Thursday, June 11, 2009

Do you know a business that "pockets" all revenues as pure profit and has no business expenses?

The article in daily Telegraph on June 11th about pricing of PBS items by pharmacists contains many questionable if not inaccurate points.

One wonders whether this type of one sided representation keeps certain high profile high spending advertising clients of the Newspaper content or is an attempt to twist and confuse the negotiation process between the Pharmacy Guild and the Government in the coming months. However, getting into a verbal war of words about the inaccuracies in the article is futile and I am certain the Pharmacy Guild will correct the factual errors in the article in their response in due time.

Therefore, as a pharmacist I would like to ask the "Special Investigation Team and their Leader" at Daily Telegraph responsible for the article a different and more light hearted kind of question: Do they have to spend a portion of their salaries to pay taxes? Do they need to cover costs of living such as food, petrol, rent/mortgage, clothing, utility bills etc out of their salaries? Or do they "pocket" all their salaries?

Having asked those questions, any fair minded person should take into account the most basic fact in any business: sales revenues are not directly "pocketed" by the owners of the business and are not "profit"! The intentional use of phrases such as "pocket", "profit" and "rort" is at best regrettable and at worst mischievous.

Therefore, the article fails to mention that pharmacists do not in fact "pocket" or "profit" every cent of the prescriptions they dispense. Like any other business, they have to pay suppliers to buy the stock. (Let Daily Telegraph's so called "Investigative Team" decide at what wholesale prices since their investigators seem to have set the wholesale prices arbitrarily anyway!). Then there are staff wages, rent and outgoings, utility bills, advertising costs, various business loan repayments and leasing of fixtures and fittings etc, and last but not least any remaining money has to be taxed for income tax purposes.

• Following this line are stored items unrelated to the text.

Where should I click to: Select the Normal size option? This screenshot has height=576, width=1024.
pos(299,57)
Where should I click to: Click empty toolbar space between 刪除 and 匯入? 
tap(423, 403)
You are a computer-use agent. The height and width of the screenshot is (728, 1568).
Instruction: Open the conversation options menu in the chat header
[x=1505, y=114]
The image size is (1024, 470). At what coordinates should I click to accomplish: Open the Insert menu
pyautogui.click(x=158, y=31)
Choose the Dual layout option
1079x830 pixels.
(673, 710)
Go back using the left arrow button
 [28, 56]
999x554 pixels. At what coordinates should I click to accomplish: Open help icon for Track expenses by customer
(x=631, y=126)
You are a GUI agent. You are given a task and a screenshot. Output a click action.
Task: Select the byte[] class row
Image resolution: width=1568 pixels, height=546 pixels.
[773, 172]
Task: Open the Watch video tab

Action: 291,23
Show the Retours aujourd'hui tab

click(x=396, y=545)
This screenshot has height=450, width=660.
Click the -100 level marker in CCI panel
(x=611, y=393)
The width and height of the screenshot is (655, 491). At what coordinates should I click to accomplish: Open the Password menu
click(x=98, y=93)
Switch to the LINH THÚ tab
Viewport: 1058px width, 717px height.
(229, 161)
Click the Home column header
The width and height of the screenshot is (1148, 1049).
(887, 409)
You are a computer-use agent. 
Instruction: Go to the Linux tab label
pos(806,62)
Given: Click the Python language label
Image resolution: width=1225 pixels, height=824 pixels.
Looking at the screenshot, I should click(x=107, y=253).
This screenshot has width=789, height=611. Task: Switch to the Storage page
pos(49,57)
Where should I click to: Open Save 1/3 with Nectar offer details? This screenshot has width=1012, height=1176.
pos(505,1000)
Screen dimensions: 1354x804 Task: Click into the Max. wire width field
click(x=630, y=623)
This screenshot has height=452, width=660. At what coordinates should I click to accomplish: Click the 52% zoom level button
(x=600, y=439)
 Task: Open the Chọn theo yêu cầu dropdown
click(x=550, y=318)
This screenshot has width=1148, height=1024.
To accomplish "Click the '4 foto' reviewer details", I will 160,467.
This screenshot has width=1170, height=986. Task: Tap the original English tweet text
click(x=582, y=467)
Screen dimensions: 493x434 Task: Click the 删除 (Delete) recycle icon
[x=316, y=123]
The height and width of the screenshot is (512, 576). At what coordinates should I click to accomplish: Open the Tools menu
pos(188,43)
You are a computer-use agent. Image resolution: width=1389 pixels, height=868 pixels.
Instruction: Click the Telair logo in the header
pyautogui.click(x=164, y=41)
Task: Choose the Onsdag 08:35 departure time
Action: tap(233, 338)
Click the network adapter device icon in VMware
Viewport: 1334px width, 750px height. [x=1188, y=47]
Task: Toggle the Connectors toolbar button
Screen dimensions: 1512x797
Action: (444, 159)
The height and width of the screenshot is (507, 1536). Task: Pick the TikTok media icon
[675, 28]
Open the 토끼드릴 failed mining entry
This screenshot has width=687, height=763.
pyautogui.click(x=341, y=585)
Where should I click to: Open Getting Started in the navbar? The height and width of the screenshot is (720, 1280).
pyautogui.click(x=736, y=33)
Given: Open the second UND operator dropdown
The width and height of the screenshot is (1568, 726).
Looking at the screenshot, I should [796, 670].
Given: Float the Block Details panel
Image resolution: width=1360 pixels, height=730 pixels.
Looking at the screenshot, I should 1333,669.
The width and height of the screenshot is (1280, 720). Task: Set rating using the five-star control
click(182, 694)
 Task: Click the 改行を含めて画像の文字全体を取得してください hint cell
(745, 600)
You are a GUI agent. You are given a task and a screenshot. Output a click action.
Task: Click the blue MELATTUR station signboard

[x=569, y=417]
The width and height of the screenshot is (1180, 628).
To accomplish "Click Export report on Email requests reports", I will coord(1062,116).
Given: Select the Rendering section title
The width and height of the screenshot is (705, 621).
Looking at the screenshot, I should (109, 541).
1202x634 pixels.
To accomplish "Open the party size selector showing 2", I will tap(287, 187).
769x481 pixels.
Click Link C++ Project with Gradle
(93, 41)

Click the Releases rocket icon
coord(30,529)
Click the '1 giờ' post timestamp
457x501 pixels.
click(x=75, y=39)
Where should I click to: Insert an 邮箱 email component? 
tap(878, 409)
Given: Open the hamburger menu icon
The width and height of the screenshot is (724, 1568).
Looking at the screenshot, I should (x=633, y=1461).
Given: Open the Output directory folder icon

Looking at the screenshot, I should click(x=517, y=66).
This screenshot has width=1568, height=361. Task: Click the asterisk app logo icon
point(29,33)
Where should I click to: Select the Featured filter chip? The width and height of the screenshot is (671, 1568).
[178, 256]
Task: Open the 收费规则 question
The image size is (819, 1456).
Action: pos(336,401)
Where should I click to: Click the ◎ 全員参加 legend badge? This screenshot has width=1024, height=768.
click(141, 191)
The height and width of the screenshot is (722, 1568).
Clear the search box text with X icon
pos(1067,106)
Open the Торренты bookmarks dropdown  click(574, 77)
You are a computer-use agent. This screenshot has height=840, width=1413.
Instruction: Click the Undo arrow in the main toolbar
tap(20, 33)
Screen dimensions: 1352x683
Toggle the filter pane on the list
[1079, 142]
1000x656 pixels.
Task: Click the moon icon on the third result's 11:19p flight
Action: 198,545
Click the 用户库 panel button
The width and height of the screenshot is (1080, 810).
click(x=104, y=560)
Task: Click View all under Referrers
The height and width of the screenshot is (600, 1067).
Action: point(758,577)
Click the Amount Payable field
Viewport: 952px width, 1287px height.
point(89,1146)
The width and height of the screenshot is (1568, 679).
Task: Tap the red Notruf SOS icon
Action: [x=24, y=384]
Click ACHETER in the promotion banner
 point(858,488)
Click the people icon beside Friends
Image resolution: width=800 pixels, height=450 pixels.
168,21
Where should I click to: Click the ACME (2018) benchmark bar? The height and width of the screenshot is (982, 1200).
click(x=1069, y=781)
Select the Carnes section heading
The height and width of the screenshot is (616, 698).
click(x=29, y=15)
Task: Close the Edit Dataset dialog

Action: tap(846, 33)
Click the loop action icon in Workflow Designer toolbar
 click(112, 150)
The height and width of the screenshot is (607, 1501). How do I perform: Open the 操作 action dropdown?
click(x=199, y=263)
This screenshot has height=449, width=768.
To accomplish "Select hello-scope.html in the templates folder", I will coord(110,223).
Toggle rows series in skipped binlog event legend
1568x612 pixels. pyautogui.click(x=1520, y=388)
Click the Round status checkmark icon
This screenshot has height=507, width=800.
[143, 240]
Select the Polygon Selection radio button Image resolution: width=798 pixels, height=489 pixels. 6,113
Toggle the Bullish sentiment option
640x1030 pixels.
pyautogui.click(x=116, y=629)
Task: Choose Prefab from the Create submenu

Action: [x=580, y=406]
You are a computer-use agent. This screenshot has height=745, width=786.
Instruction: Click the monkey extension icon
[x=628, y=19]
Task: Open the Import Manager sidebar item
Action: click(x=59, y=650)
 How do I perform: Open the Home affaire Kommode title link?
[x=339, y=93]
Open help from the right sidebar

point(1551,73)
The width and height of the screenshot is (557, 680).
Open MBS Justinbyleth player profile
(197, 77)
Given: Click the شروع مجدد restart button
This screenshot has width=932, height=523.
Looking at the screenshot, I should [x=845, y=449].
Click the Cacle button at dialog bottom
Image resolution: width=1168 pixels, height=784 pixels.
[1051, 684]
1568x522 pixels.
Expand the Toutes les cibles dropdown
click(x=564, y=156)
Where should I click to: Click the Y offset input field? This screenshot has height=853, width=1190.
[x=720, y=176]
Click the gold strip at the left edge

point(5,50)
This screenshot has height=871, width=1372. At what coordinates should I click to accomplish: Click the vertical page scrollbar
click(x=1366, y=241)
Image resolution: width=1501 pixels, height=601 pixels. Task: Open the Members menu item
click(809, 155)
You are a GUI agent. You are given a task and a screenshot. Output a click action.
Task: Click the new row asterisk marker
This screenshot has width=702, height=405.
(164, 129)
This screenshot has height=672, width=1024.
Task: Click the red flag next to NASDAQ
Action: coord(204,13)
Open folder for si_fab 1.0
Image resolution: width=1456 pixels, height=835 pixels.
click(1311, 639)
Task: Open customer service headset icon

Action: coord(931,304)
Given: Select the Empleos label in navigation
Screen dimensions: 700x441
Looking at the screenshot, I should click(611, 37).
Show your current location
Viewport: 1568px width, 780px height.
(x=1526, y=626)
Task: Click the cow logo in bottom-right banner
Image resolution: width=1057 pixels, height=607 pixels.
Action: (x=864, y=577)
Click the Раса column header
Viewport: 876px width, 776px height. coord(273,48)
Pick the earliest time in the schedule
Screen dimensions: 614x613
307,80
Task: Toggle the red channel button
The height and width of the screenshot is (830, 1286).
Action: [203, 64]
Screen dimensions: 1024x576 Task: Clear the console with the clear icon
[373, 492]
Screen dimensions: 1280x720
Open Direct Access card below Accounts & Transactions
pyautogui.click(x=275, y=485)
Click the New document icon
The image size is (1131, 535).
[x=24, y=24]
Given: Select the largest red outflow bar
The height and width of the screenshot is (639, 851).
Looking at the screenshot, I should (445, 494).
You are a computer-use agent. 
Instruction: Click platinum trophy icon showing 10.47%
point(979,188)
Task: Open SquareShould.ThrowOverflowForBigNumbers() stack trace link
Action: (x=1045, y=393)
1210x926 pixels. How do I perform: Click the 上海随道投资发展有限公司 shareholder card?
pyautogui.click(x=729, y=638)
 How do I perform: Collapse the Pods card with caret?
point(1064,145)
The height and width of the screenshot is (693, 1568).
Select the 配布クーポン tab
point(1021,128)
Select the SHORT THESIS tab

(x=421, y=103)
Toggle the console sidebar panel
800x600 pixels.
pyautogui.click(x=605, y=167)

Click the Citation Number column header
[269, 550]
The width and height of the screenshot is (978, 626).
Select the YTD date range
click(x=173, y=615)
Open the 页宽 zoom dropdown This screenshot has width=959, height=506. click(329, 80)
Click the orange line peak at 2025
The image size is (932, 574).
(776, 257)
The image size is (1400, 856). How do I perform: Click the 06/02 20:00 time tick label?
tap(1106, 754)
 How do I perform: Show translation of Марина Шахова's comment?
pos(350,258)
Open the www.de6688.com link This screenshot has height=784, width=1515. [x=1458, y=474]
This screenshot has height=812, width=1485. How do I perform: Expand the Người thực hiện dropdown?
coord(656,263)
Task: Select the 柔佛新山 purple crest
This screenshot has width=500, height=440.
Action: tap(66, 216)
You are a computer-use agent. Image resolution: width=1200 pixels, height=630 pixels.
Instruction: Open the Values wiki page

So, let's be fair and remember that pharmacists always have and will continue to provide many free services to their customers on a daily basis. The high level of trust they have always enjoyed in the community is due to the accessibility of their professional advice to their customers and patients at no cost to the patients or taxpayers. Like any other business however, they need to have a business strategy to continue to service their customers, provide their free services, cover their business costs and make a living.